Reproduce each entry below exactly, without omitting any.

• _DATA EXCERPTS_
#####

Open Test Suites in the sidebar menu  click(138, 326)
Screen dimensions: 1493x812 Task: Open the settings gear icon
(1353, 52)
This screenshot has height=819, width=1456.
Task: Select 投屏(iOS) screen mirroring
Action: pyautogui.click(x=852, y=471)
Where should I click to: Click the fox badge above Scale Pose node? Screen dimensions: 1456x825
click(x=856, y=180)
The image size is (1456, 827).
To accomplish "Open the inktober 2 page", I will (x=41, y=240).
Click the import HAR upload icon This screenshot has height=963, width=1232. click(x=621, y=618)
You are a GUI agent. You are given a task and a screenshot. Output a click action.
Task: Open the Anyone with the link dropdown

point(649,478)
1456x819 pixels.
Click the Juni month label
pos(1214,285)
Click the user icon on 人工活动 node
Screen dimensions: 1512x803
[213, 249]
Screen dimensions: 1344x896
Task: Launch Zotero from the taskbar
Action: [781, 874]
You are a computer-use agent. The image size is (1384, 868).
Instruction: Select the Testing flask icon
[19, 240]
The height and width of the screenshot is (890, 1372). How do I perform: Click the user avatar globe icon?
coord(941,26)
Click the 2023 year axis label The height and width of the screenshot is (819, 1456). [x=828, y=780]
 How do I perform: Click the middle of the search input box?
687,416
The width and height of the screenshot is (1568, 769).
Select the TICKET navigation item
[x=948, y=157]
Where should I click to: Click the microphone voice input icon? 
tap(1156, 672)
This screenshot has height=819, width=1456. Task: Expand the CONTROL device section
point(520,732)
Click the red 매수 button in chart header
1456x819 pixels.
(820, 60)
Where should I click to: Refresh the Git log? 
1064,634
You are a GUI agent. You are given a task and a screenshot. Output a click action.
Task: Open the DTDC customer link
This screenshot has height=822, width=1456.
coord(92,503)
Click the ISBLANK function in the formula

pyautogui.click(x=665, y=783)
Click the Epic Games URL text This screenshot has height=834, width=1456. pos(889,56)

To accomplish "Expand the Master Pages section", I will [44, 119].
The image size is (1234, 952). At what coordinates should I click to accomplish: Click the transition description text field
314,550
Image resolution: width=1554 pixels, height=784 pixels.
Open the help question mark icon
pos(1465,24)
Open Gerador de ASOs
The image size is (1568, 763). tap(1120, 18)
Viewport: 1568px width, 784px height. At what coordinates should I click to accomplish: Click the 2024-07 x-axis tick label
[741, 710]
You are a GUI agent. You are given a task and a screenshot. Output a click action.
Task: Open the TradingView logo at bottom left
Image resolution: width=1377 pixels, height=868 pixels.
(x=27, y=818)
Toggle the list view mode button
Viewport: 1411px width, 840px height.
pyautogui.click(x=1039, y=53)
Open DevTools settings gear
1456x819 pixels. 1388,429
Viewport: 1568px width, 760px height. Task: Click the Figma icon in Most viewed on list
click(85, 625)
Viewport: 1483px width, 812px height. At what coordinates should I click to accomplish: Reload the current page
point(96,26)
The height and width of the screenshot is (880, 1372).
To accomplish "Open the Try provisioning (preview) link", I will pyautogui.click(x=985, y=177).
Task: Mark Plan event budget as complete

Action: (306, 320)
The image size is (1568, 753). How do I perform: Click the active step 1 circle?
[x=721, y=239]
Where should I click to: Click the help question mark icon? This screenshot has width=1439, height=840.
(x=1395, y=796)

#####

• _RESULT OF THE TASK_
Open Test Suites in the sidebar menu  click(138, 326)
Screen dimensions: 1493x812 Task: Open the settings gear icon
(1353, 52)
This screenshot has height=819, width=1456.
Task: Select 投屏(iOS) screen mirroring
Action: pyautogui.click(x=852, y=471)
Where should I click to: Click the fox badge above Scale Pose node? Screen dimensions: 1456x825
click(x=856, y=180)
The image size is (1456, 827).
To accomplish "Open the inktober 2 page", I will (x=41, y=240).
Click the import HAR upload icon This screenshot has height=963, width=1232. click(x=621, y=618)
You are a GUI agent. You are given a task and a screenshot. Output a click action.
Task: Open the Anyone with the link dropdown

point(649,478)
1456x819 pixels.
Click the Juni month label
pos(1214,285)
Click the user icon on 人工活动 node
Screen dimensions: 1512x803
[213, 249]
Screen dimensions: 1344x896
Task: Launch Zotero from the taskbar
Action: [781, 874]
You are a computer-use agent. The image size is (1384, 868).
Instruction: Select the Testing flask icon
[19, 240]
The height and width of the screenshot is (890, 1372). How do I perform: Click the user avatar globe icon?
coord(941,26)
Click the 2023 year axis label The height and width of the screenshot is (819, 1456). [x=828, y=780]
 How do I perform: Click the middle of the search input box?
687,416
The width and height of the screenshot is (1568, 769).
Select the TICKET navigation item
[x=948, y=157]
Where should I click to: Click the microphone voice input icon? 
tap(1156, 672)
This screenshot has height=819, width=1456. Task: Expand the CONTROL device section
point(520,732)
Click the red 매수 button in chart header
1456x819 pixels.
(820, 60)
Where should I click to: Refresh the Git log? 
1064,634
You are a GUI agent. You are given a task and a screenshot. Output a click action.
Task: Open the DTDC customer link
This screenshot has height=822, width=1456.
coord(92,503)
Click the ISBLANK function in the formula

pyautogui.click(x=665, y=783)
Click the Epic Games URL text This screenshot has height=834, width=1456. pos(889,56)

To accomplish "Expand the Master Pages section", I will [44, 119].
The image size is (1234, 952). At what coordinates should I click to accomplish: Click the transition description text field
314,550
Image resolution: width=1554 pixels, height=784 pixels.
Open the help question mark icon
pos(1465,24)
Open Gerador de ASOs
The image size is (1568, 763). tap(1120, 18)
Viewport: 1568px width, 784px height. At what coordinates should I click to accomplish: Click the 2024-07 x-axis tick label
[741, 710]
You are a GUI agent. You are given a task and a screenshot. Output a click action.
Task: Open the TradingView logo at bottom left
Image resolution: width=1377 pixels, height=868 pixels.
(x=27, y=818)
Toggle the list view mode button
Viewport: 1411px width, 840px height.
pyautogui.click(x=1039, y=53)
Open DevTools settings gear
1456x819 pixels. 1388,429
Viewport: 1568px width, 760px height. Task: Click the Figma icon in Most viewed on list
click(85, 625)
Viewport: 1483px width, 812px height. At what coordinates should I click to accomplish: Reload the current page
point(96,26)
The height and width of the screenshot is (880, 1372).
To accomplish "Open the Try provisioning (preview) link", I will pyautogui.click(x=985, y=177).
Task: Mark Plan event budget as complete

Action: (306, 320)
The image size is (1568, 753). How do I perform: Click the active step 1 circle?
[x=721, y=239]
Where should I click to: Click the help question mark icon? This screenshot has width=1439, height=840.
(x=1395, y=796)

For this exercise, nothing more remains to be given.